Problem B. 4743. (November 2015)

B. 4743. The inscribed circle of triangle \(\displaystyle ABC\) touches sides \(\displaystyle BC\), \(\displaystyle AC\) and \(\displaystyle AB\) at points \(\displaystyle A_1\), \(\displaystyle B_1\) and \(\displaystyle C_1\), respectively. Let the orthocentres of triangles \(\displaystyle AC_1B_1\), \(\displaystyle BA_1C_1\) and \(\displaystyle CB_1A_1\) be \(\displaystyle M_A\), \(\displaystyle M_B\) and \(\displaystyle M_C\), respectively. Show that triangle \(\displaystyle A_1B_1C_1\) is congruent to triangle \(\displaystyle M_AM_BM_C\).

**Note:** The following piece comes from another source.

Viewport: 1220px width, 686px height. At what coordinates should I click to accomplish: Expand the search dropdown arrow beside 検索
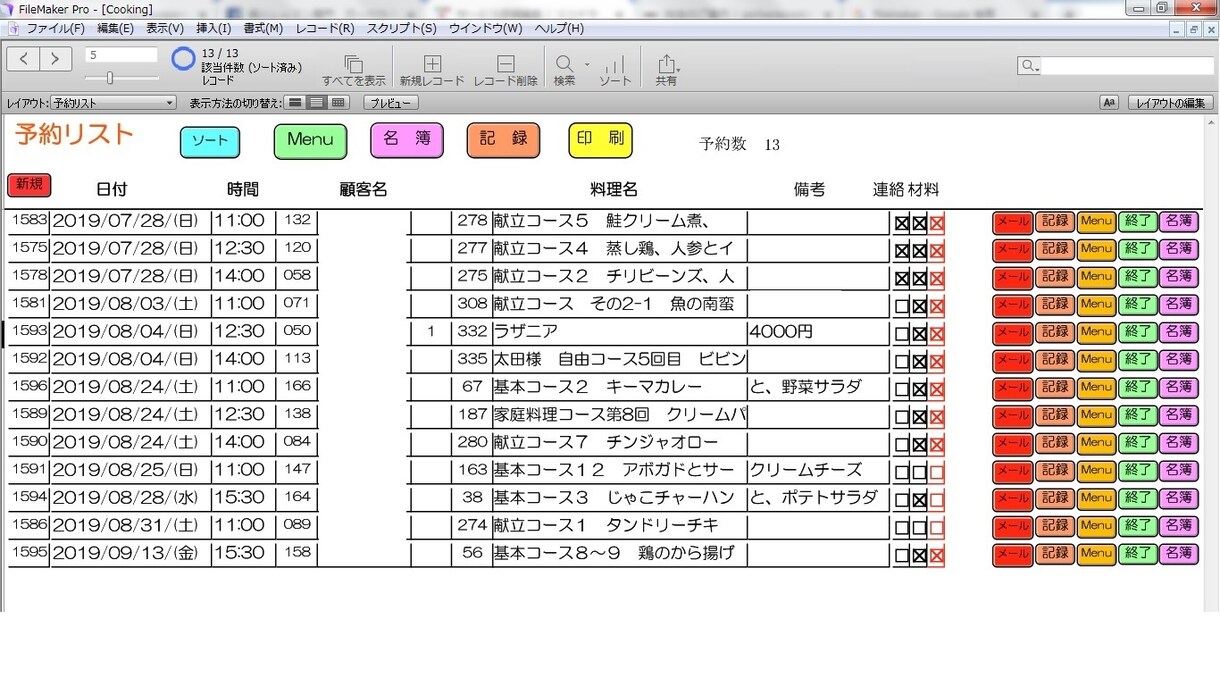[x=587, y=65]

Proposed by Sz. Miklós, Herceghalom

(4 pont)

Deadline expired on December 10, 2015.

Statistics:

111 students sent a solution.

4 points: 88 students.

3 points: 14 students.

2 points: 4 students.

1 point: 3 students.

Unfair, not evaluated: 2 solutionss.

Problems in Mathematics of KöMaL, November 2015

111 students sent a solution.
4 points:	88 students.
3 points:	14 students.
2 points:	4 students.
1 point:	3 students.
Unfair, not evaluated:	2 solutionss.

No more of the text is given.